0

The following works well and captures all 2nd column values for S_nn. The goal is to add numbers in the 2nd column.

awk -F "," '/s_/ {cons = cons + $2} END {print cons}' G.csv

How can I change this to add only when nnn is between N1 and N2 e.g. s_23 and s_24?

Also is it possible to consider 1 if a line has junk instead of numbers in the 2nd column?

S_22, 1
S_23, 0
S_24, 1
S_25, 1
S_26, ?

Sample input: sum s_24 to s_26

Sample output: 1+1+1=3 (the last one is for error)

Tims
  • 627
  • 7
  • 19

1 Answers1

3

The solution is rather simple, all you need to do is perform a simple numeric test.
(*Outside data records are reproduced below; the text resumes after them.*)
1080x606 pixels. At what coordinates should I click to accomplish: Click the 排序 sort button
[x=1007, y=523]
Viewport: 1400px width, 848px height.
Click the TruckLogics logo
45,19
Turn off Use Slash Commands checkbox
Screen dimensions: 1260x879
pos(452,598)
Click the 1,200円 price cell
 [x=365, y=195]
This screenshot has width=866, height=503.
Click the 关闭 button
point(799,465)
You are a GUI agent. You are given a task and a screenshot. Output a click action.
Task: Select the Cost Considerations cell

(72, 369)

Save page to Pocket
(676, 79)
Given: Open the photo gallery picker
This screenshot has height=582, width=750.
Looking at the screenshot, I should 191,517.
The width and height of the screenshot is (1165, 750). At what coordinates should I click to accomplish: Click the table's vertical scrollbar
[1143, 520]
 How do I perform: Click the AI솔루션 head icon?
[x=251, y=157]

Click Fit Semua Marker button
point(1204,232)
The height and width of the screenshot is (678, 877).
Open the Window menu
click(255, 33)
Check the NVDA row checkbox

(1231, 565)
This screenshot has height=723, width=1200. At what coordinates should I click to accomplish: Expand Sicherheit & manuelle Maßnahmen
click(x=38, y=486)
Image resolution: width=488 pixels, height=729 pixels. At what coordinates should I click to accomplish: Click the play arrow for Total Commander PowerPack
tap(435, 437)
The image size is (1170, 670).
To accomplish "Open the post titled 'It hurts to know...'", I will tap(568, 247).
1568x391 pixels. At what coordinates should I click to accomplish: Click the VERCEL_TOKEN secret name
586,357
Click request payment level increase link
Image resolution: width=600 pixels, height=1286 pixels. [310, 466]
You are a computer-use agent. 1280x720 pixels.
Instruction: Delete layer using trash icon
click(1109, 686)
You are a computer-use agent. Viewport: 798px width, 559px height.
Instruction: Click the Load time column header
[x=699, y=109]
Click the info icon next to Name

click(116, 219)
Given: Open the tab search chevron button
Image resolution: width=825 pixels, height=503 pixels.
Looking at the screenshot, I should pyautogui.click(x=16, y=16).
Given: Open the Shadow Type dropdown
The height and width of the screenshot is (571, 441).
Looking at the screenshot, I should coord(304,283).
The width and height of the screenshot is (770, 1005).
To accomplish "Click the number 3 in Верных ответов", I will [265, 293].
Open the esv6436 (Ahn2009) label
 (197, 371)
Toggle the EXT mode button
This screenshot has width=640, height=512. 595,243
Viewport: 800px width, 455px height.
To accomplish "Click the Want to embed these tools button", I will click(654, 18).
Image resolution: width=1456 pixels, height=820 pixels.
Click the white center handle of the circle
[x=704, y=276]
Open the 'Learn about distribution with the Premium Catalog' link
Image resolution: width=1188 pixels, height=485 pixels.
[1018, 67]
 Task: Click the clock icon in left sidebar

awk -v start=24 -v stop=26 '
     BEGIN { FS="[_,]" }
     (start <= $2 ) && ($2 <= stop) { s = s + (($3==$3+0)?$3:1) }
     END{ print s+0 }' <file>

which outputs

3

How does it work:

  • line 1 : defines the start and stop fields
  • BEGIN statement redefines the field separator as a _ or a ,, so now we have 3 fields.
  • the second line checks if field 2 (the number) is between start and stop, if so perform the sum.
  • the field 3 is checked if it is a number by testing the condition $3==$3+0, if this fails, it is assumed to be 1

If you want to see the numbers printed, you can do :

awk -v start=24 -v stop=26 '
     BEGIN{ FS="[_,]" }
     (start <= $2 ) && ($2 <= stop) {
        v = ($3==$3+0)?$3:1
        s = s + v
        printf "%s%d", (c++?"+":""), v
     }
     END{ printf "=%d\n", s }' <file>

output :

1+1+1=3

The printf statement always prints "+"$3 except on the first time. This is checked by keeping track of a counter c. By default the value of c is set to zero. The entry (c++?"+":"") determines if we are printing the first entry or not. c++ will return the value of c and afterwards sets c to the value c+1, This is called a post increment operator. Thus, the first time, c=0 and (c++?"+":"") returns "" and sets c to 1. The second time, (c++?"+":"") returns "+" and sets c to 2.

kvantour
  • 25,269
  • 4
  • 47
  • 72